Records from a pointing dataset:
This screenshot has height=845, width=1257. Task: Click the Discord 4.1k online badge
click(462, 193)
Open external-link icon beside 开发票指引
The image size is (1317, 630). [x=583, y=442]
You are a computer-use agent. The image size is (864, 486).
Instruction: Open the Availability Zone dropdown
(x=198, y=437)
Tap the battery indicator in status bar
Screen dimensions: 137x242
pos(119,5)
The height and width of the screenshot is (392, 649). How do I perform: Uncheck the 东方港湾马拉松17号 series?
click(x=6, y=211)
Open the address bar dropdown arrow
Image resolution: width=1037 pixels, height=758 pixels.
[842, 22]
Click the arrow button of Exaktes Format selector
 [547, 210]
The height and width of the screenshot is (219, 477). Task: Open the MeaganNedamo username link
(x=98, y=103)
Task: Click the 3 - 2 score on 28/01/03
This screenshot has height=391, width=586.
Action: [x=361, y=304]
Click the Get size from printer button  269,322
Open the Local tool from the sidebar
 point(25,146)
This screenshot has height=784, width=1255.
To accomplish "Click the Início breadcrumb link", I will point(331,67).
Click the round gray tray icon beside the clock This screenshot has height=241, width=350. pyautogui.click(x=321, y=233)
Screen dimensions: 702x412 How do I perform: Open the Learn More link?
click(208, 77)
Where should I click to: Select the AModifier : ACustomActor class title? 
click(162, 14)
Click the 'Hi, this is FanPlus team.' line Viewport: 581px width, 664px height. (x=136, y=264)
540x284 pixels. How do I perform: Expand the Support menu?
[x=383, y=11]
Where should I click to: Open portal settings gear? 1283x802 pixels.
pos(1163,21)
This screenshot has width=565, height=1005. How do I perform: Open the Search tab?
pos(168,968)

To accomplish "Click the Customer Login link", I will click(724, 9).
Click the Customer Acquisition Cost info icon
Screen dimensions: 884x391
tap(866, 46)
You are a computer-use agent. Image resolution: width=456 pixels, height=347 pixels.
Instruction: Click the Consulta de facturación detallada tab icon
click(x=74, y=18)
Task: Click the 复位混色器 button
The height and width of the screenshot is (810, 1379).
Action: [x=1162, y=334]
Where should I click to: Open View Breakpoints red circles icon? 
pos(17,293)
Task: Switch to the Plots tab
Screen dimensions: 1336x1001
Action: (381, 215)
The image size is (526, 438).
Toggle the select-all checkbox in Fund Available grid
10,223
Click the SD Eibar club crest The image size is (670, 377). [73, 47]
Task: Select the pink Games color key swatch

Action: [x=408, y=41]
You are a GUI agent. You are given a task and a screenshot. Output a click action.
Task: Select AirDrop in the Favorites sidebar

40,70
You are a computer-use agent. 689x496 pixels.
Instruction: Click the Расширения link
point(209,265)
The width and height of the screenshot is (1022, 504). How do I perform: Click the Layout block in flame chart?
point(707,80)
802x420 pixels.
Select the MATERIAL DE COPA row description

» Problem details
Convert every line of the items above into a JSON array of strings, one string per line, with blank lines omitted.

» Result for this exercise
[
  "This screenshot has height=845, width=1257. Task: Click the Discord 4.1k online badge",
  "click(462, 193)",
  "Open external-link icon beside 开发票指引",
  "The image size is (1317, 630). [x=583, y=442]",
  "You are a computer-use agent. The image size is (864, 486).",
  "Instruction: Open the Availability Zone dropdown",
  "(x=198, y=437)",
  "Tap the battery indicator in status bar",
  "Screen dimensions: 137x242",
  "pos(119,5)",
  "The height and width of the screenshot is (392, 649). How do I perform: Uncheck the 东方港湾马拉松17号 series?",
  "click(x=6, y=211)",
  "Open the address bar dropdown arrow",
  "Image resolution: width=1037 pixels, height=758 pixels.",
  "[842, 22]",
  "Click the arrow button of Exaktes Format selector",
  " [547, 210]",
  "The height and width of the screenshot is (219, 477). Task: Open the MeaganNedamo username link",
  "(x=98, y=103)",
  "Task: Click the 3 - 2 score on 28/01/03",
  "This screenshot has height=391, width=586.",
  "Action: [x=361, y=304]",
  "Click the Get size from printer button  269,322",
  "Open the Local tool from the sidebar",
  " point(25,146)",
  "This screenshot has height=784, width=1255.",
  "To accomplish \"Click the Início breadcrumb link\", I will point(331,67).",
  "Click the round gray tray icon beside the clock This screenshot has height=241, width=350. pyautogui.click(x=321, y=233)",
  "Screen dimensions: 702x412 How do I perform: Open the Learn More link?",
  "click(208, 77)",
  "Where should I click to: Select the AModifier : ACustomActor class title? ",
  "click(162, 14)",
  "Click the 'Hi, this is FanPlus team.' line Viewport: 581px width, 664px height. (x=136, y=264)",
  "540x284 pixels. How do I perform: Expand the Support menu?",
  "[x=383, y=11]",
  "Where should I click to: Open portal settings gear? 1283x802 pixels.",
  "pos(1163,21)",
  "This screenshot has width=565, height=1005. How do I perform: Open the Search tab?",
  "pos(168,968)",
  "To accomplish \"Click the Customer Login link\", I will click(724, 9).",
  "Click the Customer Acquisition Cost info icon",
  "Screen dimensions: 884x391",
  "tap(866, 46)",
  "You are a computer-use agent. Image resolution: width=456 pixels, height=347 pixels.",
  "Instruction: Click the Consulta de facturación detallada tab icon",
  "click(x=74, y=18)",
  "Task: Click the 复位混色器 button",
  "The height and width of the screenshot is (810, 1379).",
  "Action: [x=1162, y=334]",
  "Where should I click to: Open View Breakpoints red circles icon? ",
  "pos(17,293)",
  "Task: Switch to the Plots tab",
  "Screen dimensions: 1336x1001",
  "Action: (381, 215)",
  "The image size is (526, 438).",
  "Toggle the select-all checkbox in Fund Available grid",
  "10,223",
  "Click the SD Eibar club crest The image size is (670, 377). [73, 47]",
  "Task: Select the pink Games color key swatch",
  "Action: [x=408, y=41]",
  "You are a GUI agent. You are given a task and a screenshot. Output a click action.",
  "Task: Select AirDrop in the Favorites sidebar",
  "40,70",
  "You are a computer-use agent. 689x496 pixels.",
  "Instruction: Click the Расширения link",
  "point(209,265)",
  "The width and height of the screenshot is (1022, 504). How do I perform: Click the Layout block in flame chart?",
  "point(707,80)",
  "802x420 pixels.",
  "Select the MATERIAL DE COPA row description"
]